7. Rembuk

36 10 14
                                    

"Sebenarnya ... kenapa kalian dari awal mengajakku bicara?"

Heza, juga Syafa, tertegun sesaat mendengar pertanyaan itu.

"Eh, uh, itu ... soalnya, kamu yang mergokin aku ...." Heza terdiam sesaat. Ia tidak memberitahu Syafa perihal hari pertamanya di sekolah, nyungsruk begitu saja saat buru-buru masuk kelas demi mencari dompet. Dan yang jadi saksi matanya ... ya Nera ini!

"Mergokin apa? Astagfirullah." Syafa geleng-geleng kepala dengan ekspresi terkejut.

Sementara itu, Nera hanya mengangguk-angguk, seolah mafhum.

"Aku sih ajak kamu ngomong karena ... dia pernah bikin kamu nangis." Syafa langsung menodong Heza. "Pas ada aku, lagi."

Lagi-lagi, Nera hanya mengangguk. Mungkin ia ingat perkataan Syafa tempo hari. Anak ini memang punya kebiasaan buruk. Kamu boleh menghajarnya, atau aku wakilkan?

"Syafa ... kamu seperti penjaganya Heza biar enggak aneh-aneh," komentar Nera kalem.

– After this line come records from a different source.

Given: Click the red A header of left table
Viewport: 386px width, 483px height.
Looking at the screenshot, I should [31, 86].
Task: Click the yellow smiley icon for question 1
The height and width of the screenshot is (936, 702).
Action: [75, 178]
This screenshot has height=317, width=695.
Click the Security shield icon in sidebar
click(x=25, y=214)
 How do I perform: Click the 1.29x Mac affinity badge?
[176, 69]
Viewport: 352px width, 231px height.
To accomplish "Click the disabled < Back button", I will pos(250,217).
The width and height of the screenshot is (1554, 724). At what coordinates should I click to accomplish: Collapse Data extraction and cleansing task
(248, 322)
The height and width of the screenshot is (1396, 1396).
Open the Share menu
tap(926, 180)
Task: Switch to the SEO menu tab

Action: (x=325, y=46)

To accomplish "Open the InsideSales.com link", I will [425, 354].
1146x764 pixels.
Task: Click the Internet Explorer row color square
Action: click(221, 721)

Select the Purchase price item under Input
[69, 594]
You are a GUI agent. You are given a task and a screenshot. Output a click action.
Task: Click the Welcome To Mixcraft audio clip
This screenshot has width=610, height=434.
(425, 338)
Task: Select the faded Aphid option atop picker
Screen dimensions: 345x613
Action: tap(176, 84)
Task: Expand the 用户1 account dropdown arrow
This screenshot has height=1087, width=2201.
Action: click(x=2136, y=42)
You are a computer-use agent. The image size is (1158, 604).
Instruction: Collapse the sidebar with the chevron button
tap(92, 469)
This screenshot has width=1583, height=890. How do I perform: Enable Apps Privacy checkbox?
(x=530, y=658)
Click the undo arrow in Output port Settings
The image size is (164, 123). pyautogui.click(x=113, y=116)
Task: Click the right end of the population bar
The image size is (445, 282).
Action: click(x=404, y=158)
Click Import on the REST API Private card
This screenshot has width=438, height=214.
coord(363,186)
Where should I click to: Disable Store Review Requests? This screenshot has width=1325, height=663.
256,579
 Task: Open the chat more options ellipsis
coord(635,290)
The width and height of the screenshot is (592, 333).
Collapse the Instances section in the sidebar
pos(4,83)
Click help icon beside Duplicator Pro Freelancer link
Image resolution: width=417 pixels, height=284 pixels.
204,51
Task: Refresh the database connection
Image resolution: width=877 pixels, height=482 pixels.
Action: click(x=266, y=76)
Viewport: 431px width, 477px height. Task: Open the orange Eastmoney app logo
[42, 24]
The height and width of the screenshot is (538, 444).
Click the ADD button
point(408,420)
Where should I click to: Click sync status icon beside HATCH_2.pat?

Kalimat itu sontak membuat Syafa terbatuk, lalu ia tertawa hampir terbahak-bahak. Jelas sekali ia menahan dirinya supaya tidak kelepasan. Sementara itu, Heza berpaling sambil menggaruk tengkuknya. Tidak salah, sih ... tetapi kok aneh, ya?

"Sayangnya, Heza terlahir aneh, kamu jangan terlalu berharap," ujar Syafa, yang membuat Heza bereaksi dengan menyentak tas anak perempuan itu.

"Berharap apa?"

"Udahlah! Duluan, Nera!" Heza melangkah tegas ke pintu sambil setengah menyeret Syafa yang mengomel panjang-pendek. Udah dibantu, juga!

"Duh, jadi kamu beneran begitu, Ja," ujar Syafa begitu keduanya berjalan normal–maksudnya, tidak saling menyeret.

"Beneran begitu apanya?"

"Kamu naksir Nera."

Kali ini, giliran Heza yang terbatuk. Batuk lebay, karena sampai uohok-uohok.

"Enggak usah ngurusin bagian itu!" seru Heza gusar, tetapi wajahnya memerah.

"Dia mergokin kamu ngapain?" Syafa masih mengejar.

"Aku diving gaya bebas."

Syafa sampai menghentikan langkahnya, ternganga sambil menatap Heza dengan sebelah alis terangkat.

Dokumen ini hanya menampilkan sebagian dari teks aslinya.